____ EXTRACTED ENTRIES

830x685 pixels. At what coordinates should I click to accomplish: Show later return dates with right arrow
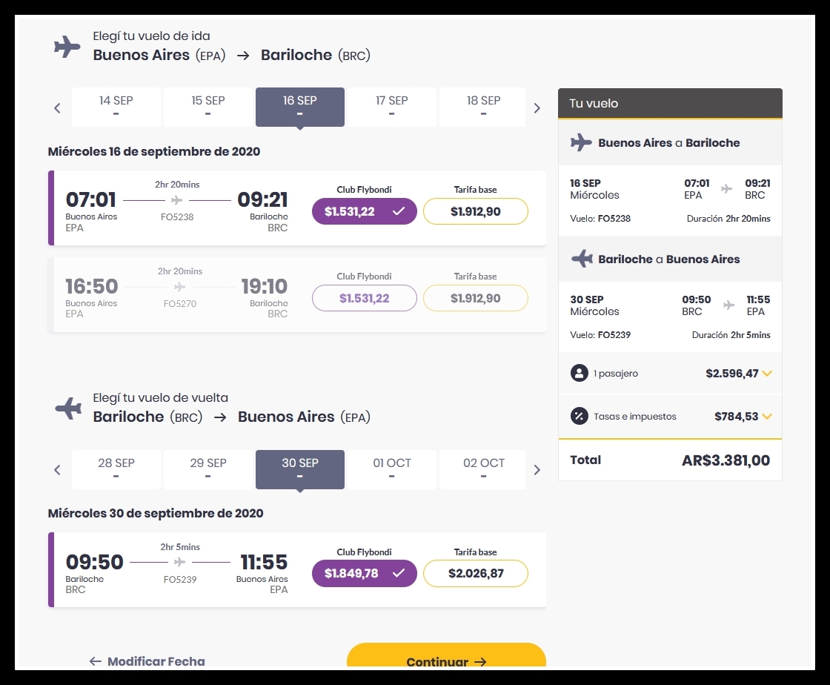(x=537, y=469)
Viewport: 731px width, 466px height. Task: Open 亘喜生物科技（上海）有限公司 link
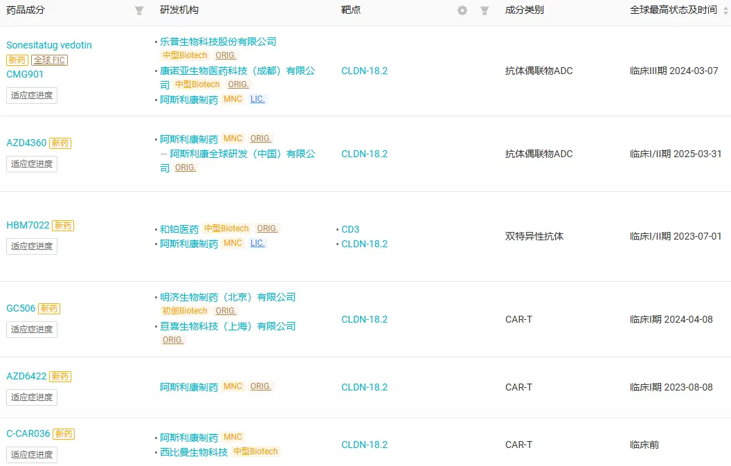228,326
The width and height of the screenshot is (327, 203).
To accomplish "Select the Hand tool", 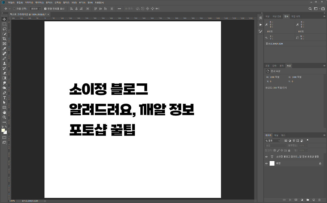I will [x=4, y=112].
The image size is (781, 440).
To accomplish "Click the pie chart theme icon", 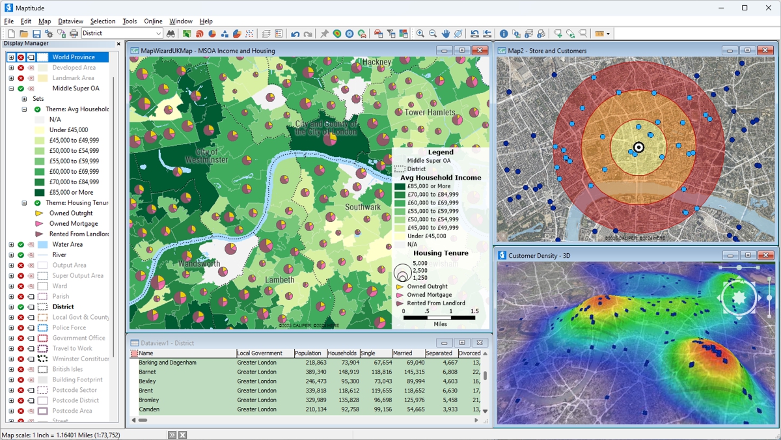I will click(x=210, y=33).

________
____ EXTRACTED ENTRIES

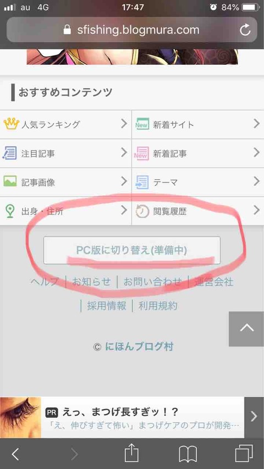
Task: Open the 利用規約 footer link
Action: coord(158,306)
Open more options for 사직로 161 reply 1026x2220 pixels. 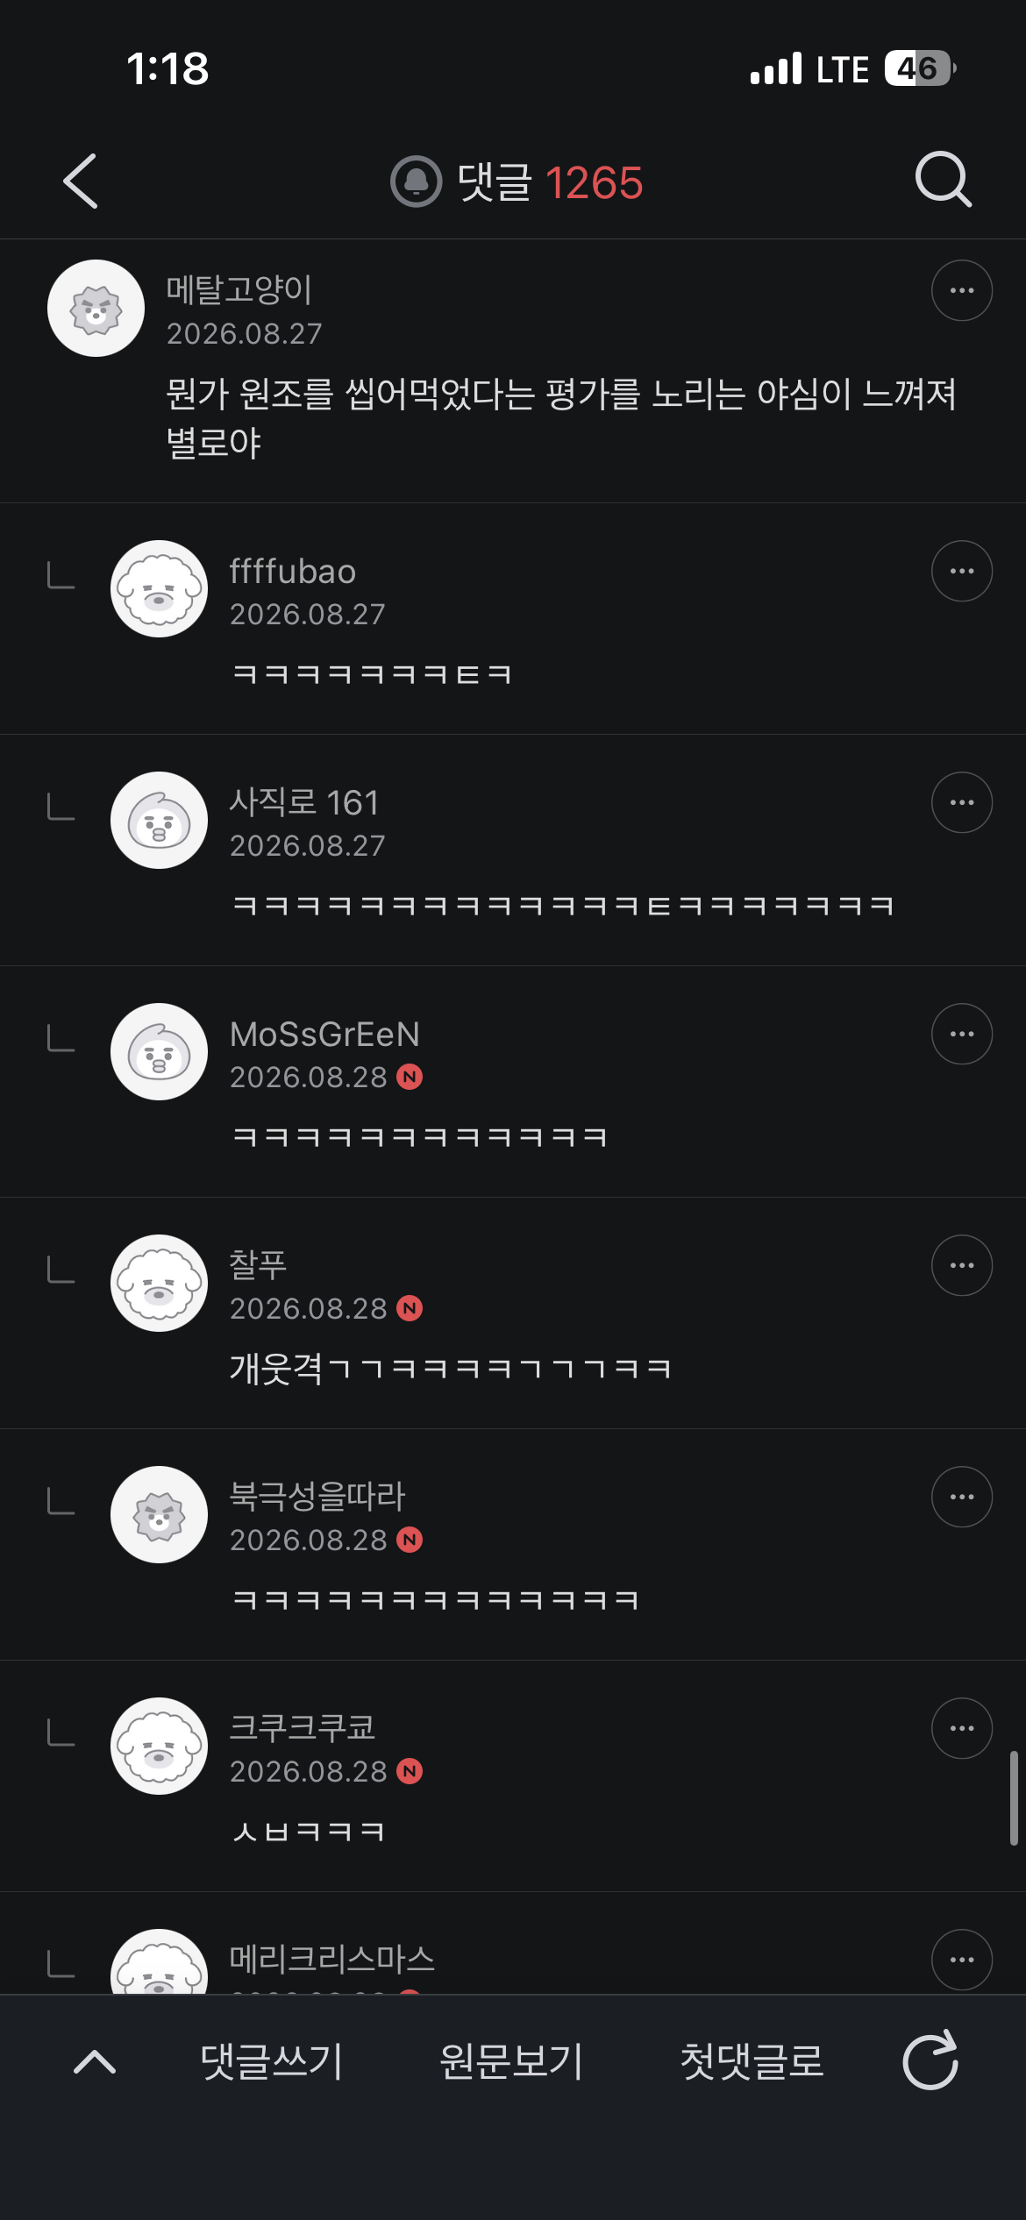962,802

________

Reproduce, word for word, everything in the listing above from the line containing "830x685 pixels. At" down to the line containing "The width and", both of them included. No pictures.

**SOLVED EXERCISE**
830x685 pixels. At what coordinates should I click to accomplish: Show later return dates with right arrow
(x=537, y=469)
Viewport: 731px width, 466px height. Task: Open 亘喜生物科技（上海）有限公司 link
228,326
The width and height of the screenshot is (327, 203).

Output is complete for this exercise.